Tak ada yang tahu perasaanku seperti apa, gadis pendiam yang hanya bisa bicara dengan buku pelajaran. Yang hanya berani duduk di pojok kelas mengamati dalam diam, cowok impian.
Hari ini kelas ramai. Semua orang membicarakan Abi karena sudah seminggu tidak masuk kelas.
Jangan tanya, bagaimana hatiku. Hampa …. seperti separuh jiwaku melayang entah kemana. Bimbang, tak tahu kabarnya. Rindu, tapi yidak tshu harus bagaimana.
Aku lebih rela melihatnya dengan gadis-gadis itu, setidaknya masih kulihat dia.
Ahh …. gara-gara dia, ulangan hari ini berantakan. Pecah konsentrasiku. Karna mataku berkali-kali melihat meja Abi yang kosong.
Gulungan kertas yang biasanya kulempar dilacinya masih utuh, berdesakan karena selalu kuisi. Berharap dia datang.
Pulang sekolah segera kuberlari. Pikiranku benar-benar kacau. Mungkin berendam di kamar mandi bisa menjernihkan otakku.
Setengah berlari masuk kamar. Tak kuhiraukan teriakan mama. Kabar kepindahan Abi membuatku sedih. Pupus sudah harapanku.
Gontai, kumelangkah ke kamar mandi. Guyuran shower sedikit menyadarkanku. Ini kenyataan, bukankah ada maupun tidak ada Abi aku bukan siapa-siapa. Tapi kenapa, sesaknya tak hilang jua.
Gedoran pintu membuatku tergesa keluar. Dengan mengeringkan rambut kuhampiri mama yang sudah duduk di ranjang.
“Ada tamu”
“Siapa, Ma?”
Mama langsung memelukku. “Mama tahu,” bisiknya. Meledak airmataku. Hanya mama yang tahu perasaanku pada Abi. Kutumpahkan semua bebanku. Janji, ini terakhir.
“Sudah, Sayang. Temui temanmu.”
“Gak mood, Ma. Paling juga Misha nyuruh buatin PR.”

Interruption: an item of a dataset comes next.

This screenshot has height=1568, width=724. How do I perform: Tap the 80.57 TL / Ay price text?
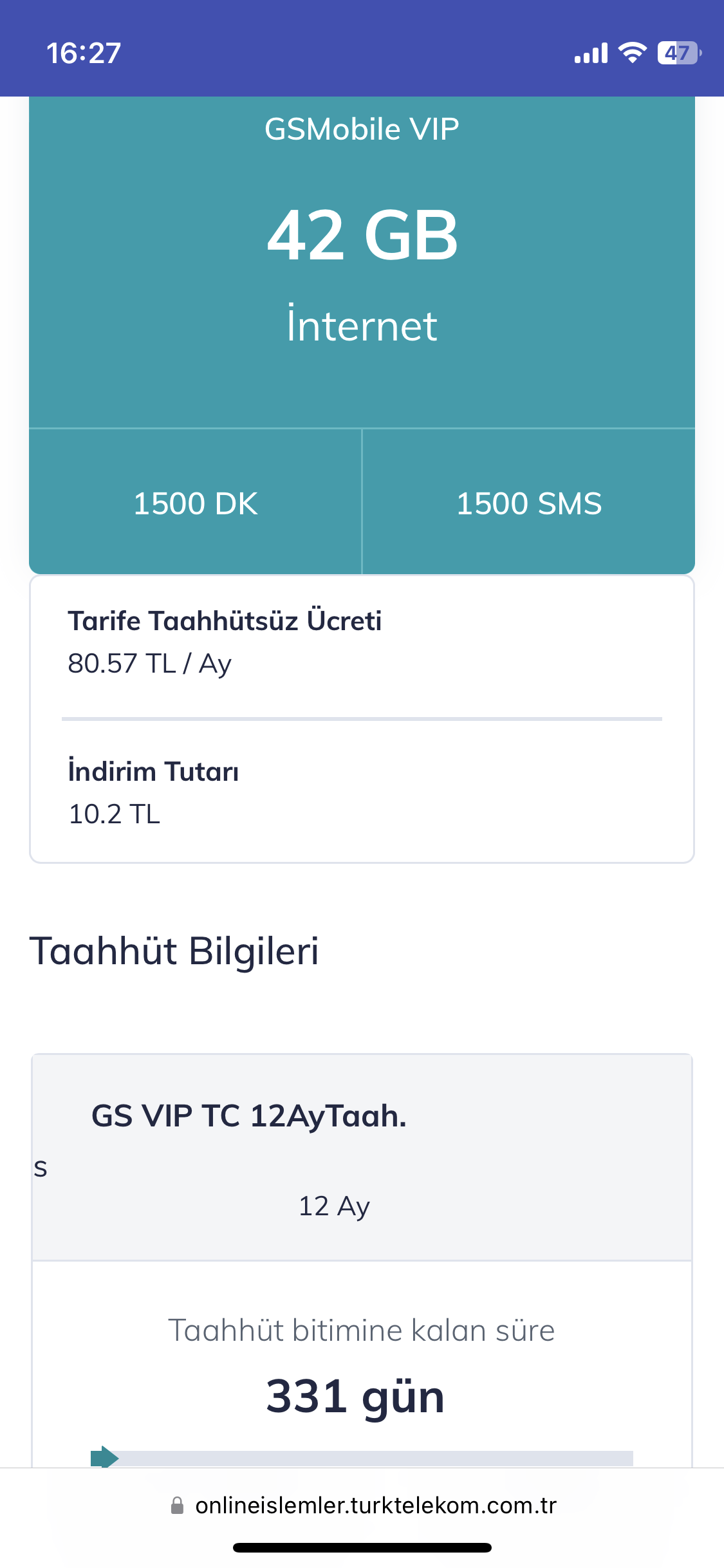149,664
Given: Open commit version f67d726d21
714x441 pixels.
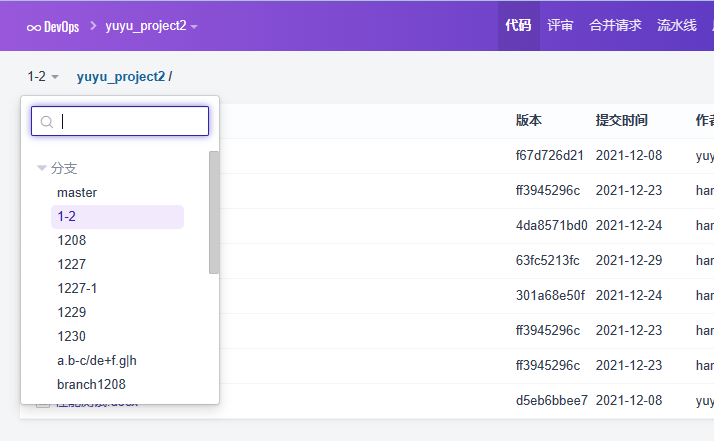Looking at the screenshot, I should pos(549,155).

“Turun dulu, kasian nunggu.”
Kubersihkan wajah sebentar, sedikit sapuan bedak bayi. Kaki melangkah enggan menuruni tangga. Hingga diujung tangga, seperti tersiram es. Aku membeku. Punggung itu ….
“Hei, ayo turun.” Mama memanggilku dengan tersenyum penuh arti. Demi apa, aku masih belum percaya. Abi, duduk di ruang tamu, menatapku.
“Apa kabar?”
“Ba … baik” Tuhan … tolong hentikan waktu, sebentar saja, ini nyata bukan!

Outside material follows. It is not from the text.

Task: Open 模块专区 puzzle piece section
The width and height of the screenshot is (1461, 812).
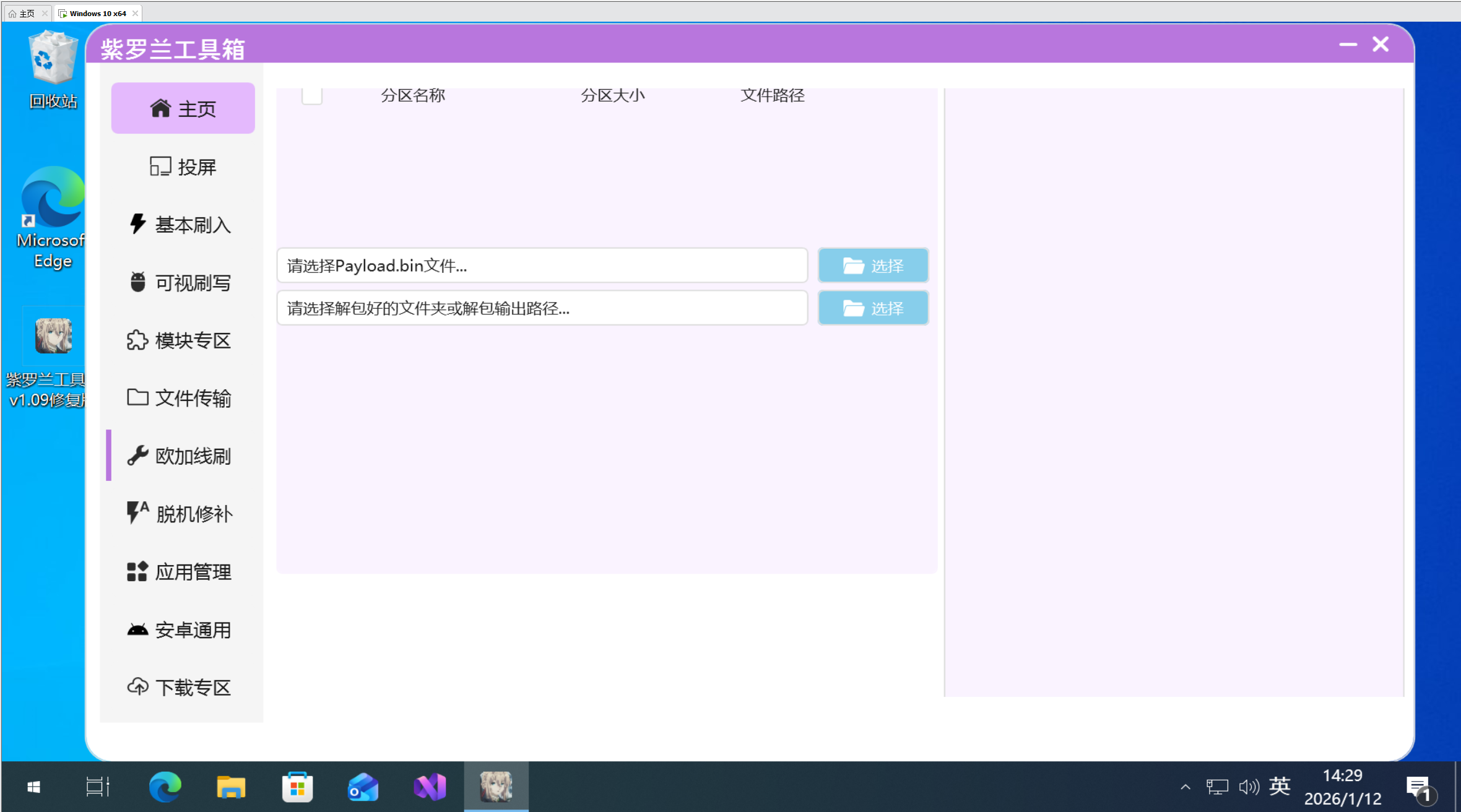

Disodorkan amplop coklat besar kearahku.
“Simpan ini, aku pindah.”
“Ka … kamu,” ucapku terbata.
Kulihat dia berdiri, dan tersenyum padaku. Senyum yang memporak-porandakan hati. Kemudian dia mendekat, menepuk pelan kepalaku dan berlalu pulang. Hampa rasanya, saat tubuh jangkung itu berlalu semakin menjauh.

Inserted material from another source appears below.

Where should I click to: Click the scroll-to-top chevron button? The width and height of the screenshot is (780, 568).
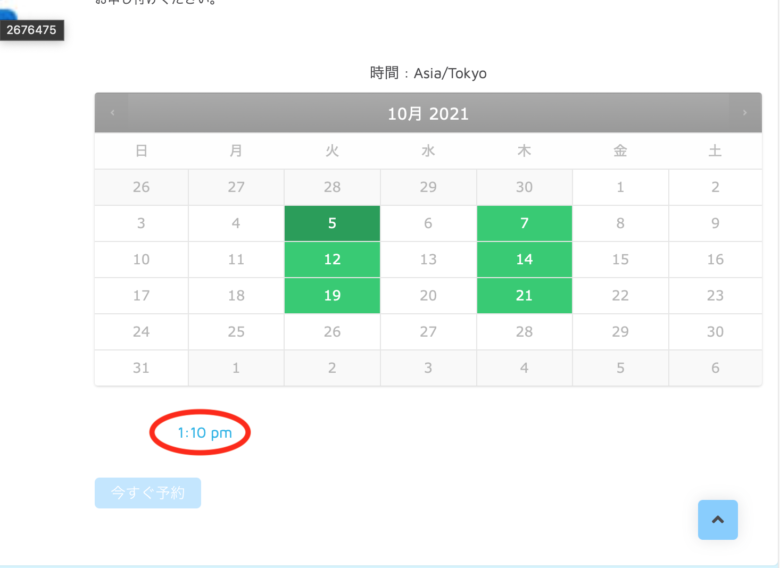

Segera kubuka amplop besar itu. Kutarik isinya, kertas dengan lukisan yang indah. Lukisan wajahku. Bulir -bulir bening dengan tidak sopannya menerobos keluar. Aku bahagia, tapi pupus disaat yang sama. Menyadari, aku dan dia takkan bisa bersama. Karena jarak itu nyata, membentang, memisahkan kami.